13. Reference Implementation

mcp-server is the reference implementation of this pattern. See design-journal/2026-04/mcp-server.adoc for the active design thread; the build sequence in that journal lists the order in which the reference implementation landed.

Future MCP servers (e.g. a write-tool MCP server once DD-7 pass-through identity lands; a participant-facing MCP server if external use cases emerge) should copy these patterns rather than inherit from a shared library, in line with the same convention the portal pattern uses (Portal Pattern § Reference Implementation).

14. Open Evolution

  1. Pass-through identity (DD-7). Before any write-side tool or row-level-restricted read tool is added, the per-org API key model is replaced with pass-through identity — the MCP server forwards an assertion of the end-user’s Entra identity to admin-service, and admin-service applies its existing row-level security. This is a hard prerequisite, not an optimisation.

  2. Per-tool OAuth scopes (DD-11). The single coarse mcp:invoke scope is sufficient while the surface is read-only. Once write tools land, splitting scopes (mcp:read, mcp:write, or per-domain scopes) should be revisited alongside DD-7.

  3. Per-tenant filtering (DD-12). The MCP server is staff-only; staff routinely work across all tenants, so per-user tenant filtering would create friction without security benefit. To be revisited only if the user population expands beyond staff.
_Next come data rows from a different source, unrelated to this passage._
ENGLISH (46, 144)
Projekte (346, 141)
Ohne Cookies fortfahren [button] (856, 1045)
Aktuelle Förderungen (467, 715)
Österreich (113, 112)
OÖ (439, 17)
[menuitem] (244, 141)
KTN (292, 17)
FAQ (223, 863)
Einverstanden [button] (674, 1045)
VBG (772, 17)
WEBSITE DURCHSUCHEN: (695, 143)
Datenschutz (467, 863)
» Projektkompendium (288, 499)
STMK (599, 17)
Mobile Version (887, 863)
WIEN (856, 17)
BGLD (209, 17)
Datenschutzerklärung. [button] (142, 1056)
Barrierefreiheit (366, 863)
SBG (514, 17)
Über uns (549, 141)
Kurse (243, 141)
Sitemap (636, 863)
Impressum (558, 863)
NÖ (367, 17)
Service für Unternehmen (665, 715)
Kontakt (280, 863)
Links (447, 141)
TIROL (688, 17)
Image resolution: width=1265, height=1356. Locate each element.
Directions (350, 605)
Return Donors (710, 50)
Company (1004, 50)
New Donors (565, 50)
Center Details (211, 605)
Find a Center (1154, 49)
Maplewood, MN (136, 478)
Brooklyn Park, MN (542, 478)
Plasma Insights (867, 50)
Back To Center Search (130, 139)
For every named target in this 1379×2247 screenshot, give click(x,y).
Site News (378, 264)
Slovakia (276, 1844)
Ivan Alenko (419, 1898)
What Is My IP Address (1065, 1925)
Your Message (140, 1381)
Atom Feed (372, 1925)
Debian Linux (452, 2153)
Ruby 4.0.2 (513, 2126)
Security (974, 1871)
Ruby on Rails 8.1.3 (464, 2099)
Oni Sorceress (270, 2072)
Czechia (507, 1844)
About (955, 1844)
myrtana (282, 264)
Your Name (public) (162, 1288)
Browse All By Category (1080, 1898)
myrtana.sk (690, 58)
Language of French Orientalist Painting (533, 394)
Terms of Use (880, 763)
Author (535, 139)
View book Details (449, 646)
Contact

  4. Cross-pod rate-limit precision. Single-replica defers the question. If precision matters at scale, switch Bucket4j to its Redis distributed-proxy mode against the cluster’s existing Redis.

15. Further Reading

Architecture:

Build and deployment (shared baseline — see microservice-pattern for details):

Design thread:

  • design-journal/2026-04/mcp-server.adoc — active design journal for the first MCP server (read-only Organisation/Event surface)

16. Change History

Date Change

2026-04-26

Initial draft. Captures the MCP-server-as-portal-pattern-variant for the read-only mcp-server build (see design journal 2026-04/mcp-server.adoc).

2026-04-27

Reframed as a specialisation of microservice-pattern.adoc. Added explicit CI/CD section listing the 5 GitHub Actions wrapper workflows (push-dev, push-main, push-release, pr-non-main, manual-release-start) and required repo secrets / permissions.